L’Héritage parle de la mise en mouvement d’habitants qui se prennent en main et de leur émancipation dans le collectif rural qui libère.« On a une vision du monde rural souvent caricaturée, où les gens ne pourraient pas vivre librement parce qu’ils seraient sous la contrainte de la famille et enfermés dans quelque chose. Moi, je crois tout le contraire ! Je crois que le collectif peut libérer. Le fait d’être en lien avec ses voisins permet de vivre plus librement que chacun chez soi. Et en milieu rural, on est obligé de vivre avec ses voisins. On en a besoin quand il faut déneiger le chemin, sortir sa voiture de l’ornière… S’entendre avec ses voisins est un peu l’enjeu de L’Héritage. C’est une fable, un conte théâtral qui fête ses 15 ans au théâtre Antoine Vitez. »

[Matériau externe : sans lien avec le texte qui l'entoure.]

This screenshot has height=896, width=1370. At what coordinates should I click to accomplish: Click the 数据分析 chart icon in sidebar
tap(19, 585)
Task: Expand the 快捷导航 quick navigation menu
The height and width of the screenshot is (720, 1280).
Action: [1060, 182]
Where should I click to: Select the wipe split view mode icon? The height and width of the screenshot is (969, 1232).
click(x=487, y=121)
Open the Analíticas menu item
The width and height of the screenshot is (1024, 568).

Le 7 juin, place à Chaudun, la montagne blessée, « Une pièce qui a eu le coup de cœur des Ivryennes et des Ivryens qui nous ont accompagnés au festival d’Avignon, que nous avons partagée et programmée, » explique Christophe Adriani. Une pièce portée par Laurent Eyraud-Chaume accompagné du duo musical Vargoz, et adaptée du récit du journaliste Luc Bronner, qui raconte en mots et en musique le destin de ce village des Hautes-Alpes. Une commune abandonnée en 1895 par ses habitants qui meurent de faim pour cause de désastre écologique et ont eu le courage de vendre collectivement leur village à l’État pour migrer loin, en Amérique du Nord, en Argentine et au Chili, et vivre dignement.

« C’est une enquête très documentée menée par Luc Bronner, qui a été directeur de la rédaction au journal Le Monde et prix Albert Londres, originaire de Saint-Bonnet, un village de la vallée du Champsaur, juste à côté de chez mes grands-parents, confie Laurent Eyraud-Chaume. C’est une forme de récit en musique, un spectacle chargé émotionnellement. Chaudun s’inscrit dans ce phénomène de migration de Français qui meurent de faim et décident d’aller vivre ailleurs».

Et de poursuivre : « Sur la vallée, 5 000 personnes ont émigré à l’époque comme les migrants d’aujourd’hui, poussés par la pauvreté, la surpopulation, les difficultés à vivre. L’État français a racheté Chaudun et reboisé le territoire. Quelque 130 ans après, il y a sur ce site un retour du vivant. Ce spectacle a à la fois une thématique très locale et territoriale, mais ouvre aussi sur des questions mondiales de migration et d’écologie. »

Le week-end se conclura le dimanche soir par un bal populaire et rural avec le duo Vargoz et ses valses, polkas et rigodons, « une danse traditionnelle du Dauphiné pleine d’humour ». Et ainsi bien clôturer la saison !

Sylvie Moisy

Théâtre Antoine Vitez, 1 rue Simon Dereure. 01 46 70 21 55

Au programme d’Échos des campagnes !
- Le 6 juin à 18h, Éclairage au bar : Ruralités en partage avec Laurent Eyraud-Chaume ;
- Le 6 juin à 20h, L'Héritage ;
- Le 7 juin à 18h, Chaudun, la montagne blessée  ;
- Le 7 juin à 20h, bal rural et Rigodon avec le duo Vargoz.